Stored records

────────────────────────────────────────

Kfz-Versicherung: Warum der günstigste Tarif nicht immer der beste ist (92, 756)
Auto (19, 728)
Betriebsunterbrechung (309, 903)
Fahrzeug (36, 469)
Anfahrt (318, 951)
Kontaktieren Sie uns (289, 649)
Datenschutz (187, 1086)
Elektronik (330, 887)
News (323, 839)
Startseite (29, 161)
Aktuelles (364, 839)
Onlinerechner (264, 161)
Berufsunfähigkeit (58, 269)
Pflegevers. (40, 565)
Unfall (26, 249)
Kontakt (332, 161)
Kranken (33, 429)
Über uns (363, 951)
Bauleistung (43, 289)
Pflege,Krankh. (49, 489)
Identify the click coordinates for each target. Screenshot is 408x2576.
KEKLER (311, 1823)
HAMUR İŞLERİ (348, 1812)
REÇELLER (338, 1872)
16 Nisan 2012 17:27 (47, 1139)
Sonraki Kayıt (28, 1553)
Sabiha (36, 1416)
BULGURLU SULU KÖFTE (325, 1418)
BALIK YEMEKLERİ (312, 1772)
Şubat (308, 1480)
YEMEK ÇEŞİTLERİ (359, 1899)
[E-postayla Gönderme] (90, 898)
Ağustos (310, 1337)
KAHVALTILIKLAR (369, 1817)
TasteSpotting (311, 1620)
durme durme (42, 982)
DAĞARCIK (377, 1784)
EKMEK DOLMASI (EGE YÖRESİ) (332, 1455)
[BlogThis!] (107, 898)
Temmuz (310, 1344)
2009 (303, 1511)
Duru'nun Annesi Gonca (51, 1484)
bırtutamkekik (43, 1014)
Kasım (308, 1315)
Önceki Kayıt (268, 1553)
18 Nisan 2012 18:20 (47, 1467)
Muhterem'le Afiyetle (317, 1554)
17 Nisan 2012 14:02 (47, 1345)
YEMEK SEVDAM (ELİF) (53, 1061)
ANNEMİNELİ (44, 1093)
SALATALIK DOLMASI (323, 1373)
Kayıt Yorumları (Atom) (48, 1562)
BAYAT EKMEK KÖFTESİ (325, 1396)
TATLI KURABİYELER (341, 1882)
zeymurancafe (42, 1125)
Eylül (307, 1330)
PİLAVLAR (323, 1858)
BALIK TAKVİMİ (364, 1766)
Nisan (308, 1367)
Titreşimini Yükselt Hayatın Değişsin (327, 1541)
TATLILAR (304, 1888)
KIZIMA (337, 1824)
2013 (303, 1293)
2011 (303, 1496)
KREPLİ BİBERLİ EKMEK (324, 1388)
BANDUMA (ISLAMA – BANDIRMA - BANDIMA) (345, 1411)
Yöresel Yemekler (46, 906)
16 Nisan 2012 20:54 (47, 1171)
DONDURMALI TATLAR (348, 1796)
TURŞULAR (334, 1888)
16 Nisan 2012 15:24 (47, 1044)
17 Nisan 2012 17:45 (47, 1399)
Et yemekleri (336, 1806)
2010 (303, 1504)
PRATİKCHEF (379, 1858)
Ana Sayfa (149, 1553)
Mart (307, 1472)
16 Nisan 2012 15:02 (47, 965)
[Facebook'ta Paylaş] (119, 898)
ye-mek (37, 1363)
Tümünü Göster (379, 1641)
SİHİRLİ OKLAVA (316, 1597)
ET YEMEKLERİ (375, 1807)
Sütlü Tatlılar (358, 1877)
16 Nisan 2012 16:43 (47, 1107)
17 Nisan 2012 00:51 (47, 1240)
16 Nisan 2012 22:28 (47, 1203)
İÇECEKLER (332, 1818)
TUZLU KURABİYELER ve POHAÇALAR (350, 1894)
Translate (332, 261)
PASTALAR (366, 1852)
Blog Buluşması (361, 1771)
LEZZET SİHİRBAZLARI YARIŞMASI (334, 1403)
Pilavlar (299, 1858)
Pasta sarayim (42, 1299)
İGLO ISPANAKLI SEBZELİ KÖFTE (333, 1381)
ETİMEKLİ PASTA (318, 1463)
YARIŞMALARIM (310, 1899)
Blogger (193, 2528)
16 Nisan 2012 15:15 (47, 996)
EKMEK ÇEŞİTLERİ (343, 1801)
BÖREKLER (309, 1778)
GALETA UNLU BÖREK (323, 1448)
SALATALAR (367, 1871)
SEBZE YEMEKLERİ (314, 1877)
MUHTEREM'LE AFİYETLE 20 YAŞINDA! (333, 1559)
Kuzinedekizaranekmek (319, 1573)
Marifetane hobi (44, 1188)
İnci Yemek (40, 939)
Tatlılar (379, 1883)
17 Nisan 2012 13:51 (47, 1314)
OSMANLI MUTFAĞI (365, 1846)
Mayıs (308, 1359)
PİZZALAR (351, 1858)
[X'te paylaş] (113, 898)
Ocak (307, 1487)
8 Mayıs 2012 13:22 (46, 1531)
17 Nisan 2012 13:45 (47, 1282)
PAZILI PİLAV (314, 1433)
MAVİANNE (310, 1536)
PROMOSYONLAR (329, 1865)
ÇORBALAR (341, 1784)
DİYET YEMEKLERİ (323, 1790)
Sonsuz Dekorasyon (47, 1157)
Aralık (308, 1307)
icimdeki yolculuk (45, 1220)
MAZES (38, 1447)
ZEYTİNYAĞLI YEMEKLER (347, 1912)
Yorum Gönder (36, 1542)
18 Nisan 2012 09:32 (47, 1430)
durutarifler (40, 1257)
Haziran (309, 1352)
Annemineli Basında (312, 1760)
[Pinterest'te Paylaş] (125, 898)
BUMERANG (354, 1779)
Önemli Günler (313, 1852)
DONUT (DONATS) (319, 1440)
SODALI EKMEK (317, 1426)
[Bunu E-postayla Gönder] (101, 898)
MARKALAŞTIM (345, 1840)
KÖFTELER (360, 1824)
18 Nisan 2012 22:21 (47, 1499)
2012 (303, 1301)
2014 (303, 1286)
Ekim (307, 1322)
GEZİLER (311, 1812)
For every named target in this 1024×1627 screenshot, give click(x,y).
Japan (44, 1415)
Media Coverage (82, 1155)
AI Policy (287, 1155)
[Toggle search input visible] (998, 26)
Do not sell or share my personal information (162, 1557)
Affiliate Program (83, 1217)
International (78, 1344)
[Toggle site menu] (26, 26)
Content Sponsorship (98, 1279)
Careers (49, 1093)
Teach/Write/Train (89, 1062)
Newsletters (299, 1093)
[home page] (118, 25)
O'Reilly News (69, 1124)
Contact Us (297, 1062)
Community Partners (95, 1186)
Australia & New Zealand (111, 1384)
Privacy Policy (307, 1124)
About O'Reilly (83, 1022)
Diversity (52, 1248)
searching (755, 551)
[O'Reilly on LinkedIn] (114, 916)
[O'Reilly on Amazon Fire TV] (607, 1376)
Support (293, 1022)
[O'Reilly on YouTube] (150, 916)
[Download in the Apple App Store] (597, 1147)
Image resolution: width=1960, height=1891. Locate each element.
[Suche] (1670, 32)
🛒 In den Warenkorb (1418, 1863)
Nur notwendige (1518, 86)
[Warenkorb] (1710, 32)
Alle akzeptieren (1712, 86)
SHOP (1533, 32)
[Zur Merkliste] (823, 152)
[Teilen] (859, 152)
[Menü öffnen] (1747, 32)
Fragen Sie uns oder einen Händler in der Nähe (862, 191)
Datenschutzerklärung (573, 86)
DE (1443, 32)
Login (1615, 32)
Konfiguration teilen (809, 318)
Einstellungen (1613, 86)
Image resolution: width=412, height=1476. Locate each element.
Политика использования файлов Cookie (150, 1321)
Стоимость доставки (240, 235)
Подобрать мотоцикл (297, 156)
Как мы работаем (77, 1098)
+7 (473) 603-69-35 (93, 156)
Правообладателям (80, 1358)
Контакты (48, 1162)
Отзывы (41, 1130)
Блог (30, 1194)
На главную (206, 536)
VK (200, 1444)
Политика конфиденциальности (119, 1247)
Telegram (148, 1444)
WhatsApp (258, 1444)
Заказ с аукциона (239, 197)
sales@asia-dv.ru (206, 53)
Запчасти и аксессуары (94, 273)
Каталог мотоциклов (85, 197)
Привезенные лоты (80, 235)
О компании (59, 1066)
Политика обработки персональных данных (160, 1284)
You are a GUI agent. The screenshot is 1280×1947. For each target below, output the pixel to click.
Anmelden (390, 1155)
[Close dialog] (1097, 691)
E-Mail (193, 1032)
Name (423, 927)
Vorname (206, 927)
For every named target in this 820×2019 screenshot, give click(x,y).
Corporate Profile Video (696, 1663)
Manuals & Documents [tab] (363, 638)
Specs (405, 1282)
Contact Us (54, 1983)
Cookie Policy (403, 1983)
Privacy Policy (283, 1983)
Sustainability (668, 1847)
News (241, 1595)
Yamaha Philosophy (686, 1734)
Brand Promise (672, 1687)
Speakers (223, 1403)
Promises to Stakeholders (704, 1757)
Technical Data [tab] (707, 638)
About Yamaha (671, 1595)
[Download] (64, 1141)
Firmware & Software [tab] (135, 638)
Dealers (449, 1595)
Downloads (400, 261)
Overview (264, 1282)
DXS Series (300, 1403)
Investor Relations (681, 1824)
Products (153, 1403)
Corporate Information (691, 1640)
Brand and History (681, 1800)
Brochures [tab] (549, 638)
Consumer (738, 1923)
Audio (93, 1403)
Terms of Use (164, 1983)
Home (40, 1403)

────────────────────────────────────────

• _WHAT IS NEEDED_
What this exercise asks for is every line of the data above with the word "Kayıt".

• _OUTPUT OF THE TASK_
Sonraki Kayıt (28, 1553)
Önceki Kayıt (268, 1553)
Kayıt Yorumları (Atom) (48, 1562)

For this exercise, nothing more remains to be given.